**Requirement**: Convert the stretch of lines from the one containing "This screenshot has height=1233, width=952." through the one containing "Image resolution: width=952" into a JSON list of strings, one string per line, omitting blank lines.

-- START Provided information --

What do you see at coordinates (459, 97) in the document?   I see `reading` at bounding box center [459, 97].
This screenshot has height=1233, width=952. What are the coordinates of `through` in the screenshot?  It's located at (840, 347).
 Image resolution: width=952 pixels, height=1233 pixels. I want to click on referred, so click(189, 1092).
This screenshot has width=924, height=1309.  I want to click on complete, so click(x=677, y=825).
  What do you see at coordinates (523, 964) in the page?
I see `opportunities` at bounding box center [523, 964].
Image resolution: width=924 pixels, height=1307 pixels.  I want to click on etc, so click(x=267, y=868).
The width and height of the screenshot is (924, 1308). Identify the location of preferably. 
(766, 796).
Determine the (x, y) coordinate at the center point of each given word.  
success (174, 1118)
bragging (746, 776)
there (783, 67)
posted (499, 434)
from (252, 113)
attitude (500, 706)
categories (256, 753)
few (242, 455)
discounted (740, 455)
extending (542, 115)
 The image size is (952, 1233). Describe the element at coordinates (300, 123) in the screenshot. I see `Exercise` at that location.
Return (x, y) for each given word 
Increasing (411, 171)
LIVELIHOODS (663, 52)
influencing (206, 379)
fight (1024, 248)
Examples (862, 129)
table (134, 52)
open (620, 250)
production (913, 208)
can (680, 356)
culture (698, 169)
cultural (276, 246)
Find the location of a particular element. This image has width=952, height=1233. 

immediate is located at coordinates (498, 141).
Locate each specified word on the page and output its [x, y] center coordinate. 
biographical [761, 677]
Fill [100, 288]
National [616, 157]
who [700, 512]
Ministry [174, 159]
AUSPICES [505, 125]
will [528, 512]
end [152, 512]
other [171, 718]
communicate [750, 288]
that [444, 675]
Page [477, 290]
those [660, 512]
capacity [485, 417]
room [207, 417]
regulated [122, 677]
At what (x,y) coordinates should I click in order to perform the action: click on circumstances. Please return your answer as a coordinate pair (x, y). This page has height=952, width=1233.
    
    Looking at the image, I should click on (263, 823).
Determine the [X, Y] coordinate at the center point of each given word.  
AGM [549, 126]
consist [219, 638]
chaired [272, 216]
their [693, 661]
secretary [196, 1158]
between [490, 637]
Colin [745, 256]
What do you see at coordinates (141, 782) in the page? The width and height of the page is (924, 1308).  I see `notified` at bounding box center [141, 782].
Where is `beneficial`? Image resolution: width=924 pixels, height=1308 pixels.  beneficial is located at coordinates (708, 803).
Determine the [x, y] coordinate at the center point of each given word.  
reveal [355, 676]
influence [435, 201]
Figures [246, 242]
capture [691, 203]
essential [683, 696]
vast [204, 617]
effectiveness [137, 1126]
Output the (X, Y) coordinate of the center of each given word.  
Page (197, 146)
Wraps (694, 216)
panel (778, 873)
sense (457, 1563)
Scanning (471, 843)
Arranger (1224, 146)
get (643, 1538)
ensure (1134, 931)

-- END Provided information --

**Exercise answer**:
[
  "This screenshot has height=1233, width=952. What are the coordinates of `through` in the screenshot?  It's located at (840, 347).",
  " Image resolution: width=952 pixels, height=1233 pixels. I want to click on referred, so click(189, 1092)."
]